*Source document*.
=-=-=-=-=

# Why did I fail?



## Bathtub666

About a week ago, i decided that I wanted to leave to go south to FL. I live in Danbury CT, and I have never tried to hitch out of here before. Actually, I have never tried to hitch out of anywhere before. I read the posts here for tips, aswell as the hitchhiking section of "Recipies for Disaster" by CrimethInc., and figured it dosen't sound too hard. I took a commuter train to Stamford, which is a pretty big city, because I though I would have better luck, as well as access to I-95, which is a straight shot to FL. I stood by the onramp to I-95 south for about 3 hours. I held up a sign that said, "In the direction of Baltimore", thinking that it is a pretty reconizeable name, and that if I actually get there, I knew I could hop the rest of the way. Stamford is a big city but it's like one big buisness district. About 80% of the people that passed me were obviously rich folks that had no interest in picking up a dirty hitchhiker who might piss all over their $50000 dollar car. I got alot of confused looks, and laughs, and eventually decided to admit defeat. I don't really have access to a trainyard, and I really don't like paying for things, and was hoping on honeing my hitchhiking skills. Can anyone tell me where I went wrong? Was my sign too generic? Did I just not have the right look? Was I just not out there long enough? Are there some cities that are just un-hitchable? Let me know, I'd love to give it another shot. Thanks.

BT


----------



## Bendixontherails

you just never know with hitching. you can stand in one spot for a long ass time, or get gone quick. I have waited two days at a ramp before, and I have been picked up before my last ride was back on the road, too. so you just never know. 

you have to just smile at the assholes and put off your, " not a serial killer " vibe.

try to be simple, yet noticeable with the sign. I made it up to Indianapolis from SW kentucky in under 24 hours for mothers day this past weekend. the sign is what did it. 
"HOME 4 MOTHER'S DAY?!?" 
the other side said,
"SHE HOPES SO!"


----------



## Clean

If you sit on an onramp for a day start walking down the interstate, if you get kicked off go to the gas stations. When I make signs I usualy keep it simple (south,north,west,east) hitchhiking is hell sometimes. its all about bein at the right place at the right time, just remember to keep your head-up because all you got is time, and every inch forward brings you closer to your destination. Also florida is hell to hitch through, but once you get to West Palm beach they have public transit that will take you all the way to key west for 12$.


----------



## Lint

Since the average american equates hitchhikers with horror stories, it's pretty important to look as non threatening as possible. I hitch in Oregon wearing filthy studded and patched clothing, but when I hitch in other states I try to tone it down a bit. Cover up my tattoos, remove my sunglasses, and most importantly SMILE! Not a deranged lunatic smile, but a "hey, I'm not going to harm you" smile. And make a big fucking sign so they can read it as they approach.

It's also important to be aware of the road conditions. Make sure a driver would have plenty of space to safely pull over for you along the road. Try to hitch where the road gets straight so drivers have time to see you, mull it over, and hopefully pull over.

=-=-=-=-=

*Given data*.
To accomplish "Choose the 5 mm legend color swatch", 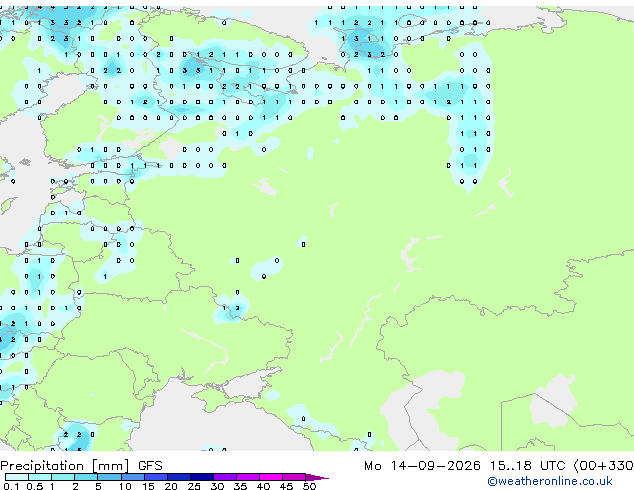I will pos(109,477).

=-=-=-=-=

*What you will do*.
[1] Please repeat a passage from the hitchhiking thread word for word, beginning at "you have to" and ending after "what did it.".
[2] In the hitchhiking thread, why is it advised to hitch where the road gets straight? Answer in one to three sentences.
The listing above has nothing to do with the hitchhiking thread.

*Answers for the exercise*.
[1]
you have to just smile at the assholes and put off your, " not a serial killer " vibe.

try to be simple, yet noticeable with the sign. I made it up to Indianapolis from SW kentucky in under 24 hours for mothers day this past weekend. the sign is what did it.

[2] A straight stretch gives drivers time to see the hitchhiker, mull it over, and hopefully pull over.